While some may turn to outside forces for help, others turn to the people at the heart of the matter: the community. That’s exactly what residents of Asheville, N.C. did by bringing to fruition a homegrown solution through the Appalachian Sustainable Agriculture Project (ASAP).
With the changes in the tobacco industry and the trend towards larger agricultural farms, North Carolina communities realized that something needed to be done to preserve their farmers, which are constrained in size because of the mountainous landscape. That answer came in the form of a group of volunteers led by Charlie Jackson.
The group began by taking it to the streets, publicizing local farms and products through door-to-door campaigns, newspaper articles and radio announcements.

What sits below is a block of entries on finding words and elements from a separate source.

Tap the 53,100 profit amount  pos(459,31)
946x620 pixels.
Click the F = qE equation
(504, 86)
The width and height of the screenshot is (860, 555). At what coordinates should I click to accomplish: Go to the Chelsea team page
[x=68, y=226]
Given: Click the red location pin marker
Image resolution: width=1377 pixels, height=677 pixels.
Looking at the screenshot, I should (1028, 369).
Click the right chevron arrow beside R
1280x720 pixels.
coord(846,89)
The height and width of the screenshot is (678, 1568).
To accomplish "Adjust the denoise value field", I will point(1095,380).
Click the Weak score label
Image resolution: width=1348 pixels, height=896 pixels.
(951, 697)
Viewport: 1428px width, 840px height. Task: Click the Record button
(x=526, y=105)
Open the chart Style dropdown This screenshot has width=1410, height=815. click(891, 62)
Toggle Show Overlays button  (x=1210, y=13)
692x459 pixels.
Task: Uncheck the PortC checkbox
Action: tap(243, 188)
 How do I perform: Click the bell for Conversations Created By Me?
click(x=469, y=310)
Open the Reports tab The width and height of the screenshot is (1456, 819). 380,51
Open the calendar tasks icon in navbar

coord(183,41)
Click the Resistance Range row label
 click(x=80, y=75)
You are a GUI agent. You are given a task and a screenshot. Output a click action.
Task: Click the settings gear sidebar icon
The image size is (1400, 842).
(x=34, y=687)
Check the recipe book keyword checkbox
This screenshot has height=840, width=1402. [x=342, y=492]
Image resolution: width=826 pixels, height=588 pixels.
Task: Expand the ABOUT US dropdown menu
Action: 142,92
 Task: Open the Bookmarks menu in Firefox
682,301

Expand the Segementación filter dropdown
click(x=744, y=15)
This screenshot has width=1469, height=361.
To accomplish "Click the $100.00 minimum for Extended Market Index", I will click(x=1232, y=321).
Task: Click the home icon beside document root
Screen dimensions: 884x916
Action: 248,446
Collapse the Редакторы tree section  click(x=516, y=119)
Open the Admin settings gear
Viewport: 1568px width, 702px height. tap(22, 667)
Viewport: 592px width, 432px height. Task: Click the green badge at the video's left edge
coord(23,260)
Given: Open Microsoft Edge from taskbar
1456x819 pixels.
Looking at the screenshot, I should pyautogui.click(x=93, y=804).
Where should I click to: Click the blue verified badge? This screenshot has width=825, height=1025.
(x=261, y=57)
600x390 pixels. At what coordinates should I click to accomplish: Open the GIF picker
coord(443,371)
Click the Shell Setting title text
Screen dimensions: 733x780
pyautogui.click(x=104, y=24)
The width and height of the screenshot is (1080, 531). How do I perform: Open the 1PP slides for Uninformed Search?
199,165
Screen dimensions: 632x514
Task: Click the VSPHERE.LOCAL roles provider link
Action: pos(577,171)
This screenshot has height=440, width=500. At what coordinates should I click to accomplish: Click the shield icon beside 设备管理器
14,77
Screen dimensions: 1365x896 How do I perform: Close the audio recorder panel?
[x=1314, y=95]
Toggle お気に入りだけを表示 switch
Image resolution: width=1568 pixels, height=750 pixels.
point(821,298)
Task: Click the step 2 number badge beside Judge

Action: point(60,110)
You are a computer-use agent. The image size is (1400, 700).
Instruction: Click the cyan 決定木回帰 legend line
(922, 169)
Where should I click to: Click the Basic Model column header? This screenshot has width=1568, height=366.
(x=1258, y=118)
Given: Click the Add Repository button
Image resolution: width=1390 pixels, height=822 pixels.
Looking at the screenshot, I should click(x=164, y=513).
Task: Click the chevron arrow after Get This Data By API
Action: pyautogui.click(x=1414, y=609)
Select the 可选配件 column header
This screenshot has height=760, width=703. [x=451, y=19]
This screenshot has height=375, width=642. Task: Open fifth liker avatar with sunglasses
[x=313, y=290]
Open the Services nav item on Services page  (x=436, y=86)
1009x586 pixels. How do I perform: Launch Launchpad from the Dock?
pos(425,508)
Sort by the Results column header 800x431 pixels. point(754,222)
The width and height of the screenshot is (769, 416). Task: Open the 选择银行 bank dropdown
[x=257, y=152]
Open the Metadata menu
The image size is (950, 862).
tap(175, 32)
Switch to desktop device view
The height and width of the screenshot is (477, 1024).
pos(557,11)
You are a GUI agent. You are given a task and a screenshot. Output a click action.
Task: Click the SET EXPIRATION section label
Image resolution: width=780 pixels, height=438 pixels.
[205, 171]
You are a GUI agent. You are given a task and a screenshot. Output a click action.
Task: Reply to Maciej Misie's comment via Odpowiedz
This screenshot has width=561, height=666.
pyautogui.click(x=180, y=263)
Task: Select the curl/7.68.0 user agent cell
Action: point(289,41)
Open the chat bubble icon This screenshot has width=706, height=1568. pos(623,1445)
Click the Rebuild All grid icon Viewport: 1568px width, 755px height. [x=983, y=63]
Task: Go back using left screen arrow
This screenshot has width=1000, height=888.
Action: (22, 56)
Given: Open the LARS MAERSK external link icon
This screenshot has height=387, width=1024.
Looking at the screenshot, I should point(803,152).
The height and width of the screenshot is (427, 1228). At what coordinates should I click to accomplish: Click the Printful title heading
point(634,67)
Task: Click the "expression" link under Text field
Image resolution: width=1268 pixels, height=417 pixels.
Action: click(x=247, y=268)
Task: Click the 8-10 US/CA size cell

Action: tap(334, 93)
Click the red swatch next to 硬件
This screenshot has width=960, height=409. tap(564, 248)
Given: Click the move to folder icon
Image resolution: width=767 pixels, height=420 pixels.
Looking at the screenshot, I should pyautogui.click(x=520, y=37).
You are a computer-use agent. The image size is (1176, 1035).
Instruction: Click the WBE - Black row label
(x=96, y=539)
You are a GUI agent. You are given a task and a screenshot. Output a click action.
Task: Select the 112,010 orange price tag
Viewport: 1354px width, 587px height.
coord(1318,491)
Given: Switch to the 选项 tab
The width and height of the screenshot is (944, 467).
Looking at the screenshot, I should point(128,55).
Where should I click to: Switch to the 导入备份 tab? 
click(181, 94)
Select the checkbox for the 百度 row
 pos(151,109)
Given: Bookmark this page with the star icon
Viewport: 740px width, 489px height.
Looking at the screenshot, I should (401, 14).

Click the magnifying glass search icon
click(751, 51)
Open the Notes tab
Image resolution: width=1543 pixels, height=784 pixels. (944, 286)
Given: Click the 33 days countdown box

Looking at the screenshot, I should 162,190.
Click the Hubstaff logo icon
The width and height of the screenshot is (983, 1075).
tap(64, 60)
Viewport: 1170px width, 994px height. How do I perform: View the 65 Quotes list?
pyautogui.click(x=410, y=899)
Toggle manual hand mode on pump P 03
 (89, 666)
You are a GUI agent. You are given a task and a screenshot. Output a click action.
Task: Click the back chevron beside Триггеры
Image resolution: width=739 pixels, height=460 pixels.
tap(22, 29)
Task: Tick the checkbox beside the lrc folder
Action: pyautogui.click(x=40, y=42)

It also printed a Local Food Guide as well as a weekly “Fresh at the Farmer’s Market” report, according to the Sustainable Cities Collective.
In 2002, the nonprofit ASAP was born.
Since then, it has expanded its efforts by starting the “Appalachian Grown” program, which offers certification to local farms, restaurants, distributers and grocers. Acceptance into this elite group entitles members to technical assistance, marketing support, training and a network of other local food providers.
Preserving an economy requires all generations, which is why ASAP is going into schools to educate youths through its “Growing Minds Farm to School” program. Working with schools, ASAP organizes school gardens, local food cooking classes, farm field trips and local food service in the cafeteria, as well as training teachers and dietitians.
The purpose of the program is to make local food a commodity which everyone can enjoy, which is why a large percentage of students receive free or reduced lunch.
For Jackson, though, the movement is about the community, so it leads the project, which has the added benefit minimizing infrastructure issues.
“It’s really important to ASAP that a just food system’s going to include everybody,” Jackson tells Sustainable Cities Collective. “Right now, we’re thinking about this as a movement. Focusing on local is an amazing way to create community dialogue and democracy that we don’t have in our food community right now.”
Through the work of ASAP, the western North Carolina agriculture economy is thriving, and Asheville has become a cultural hub. And for a region that was on the brink of disappearance 15 years ago, it just goes to show what a difference a little home fertilization can make.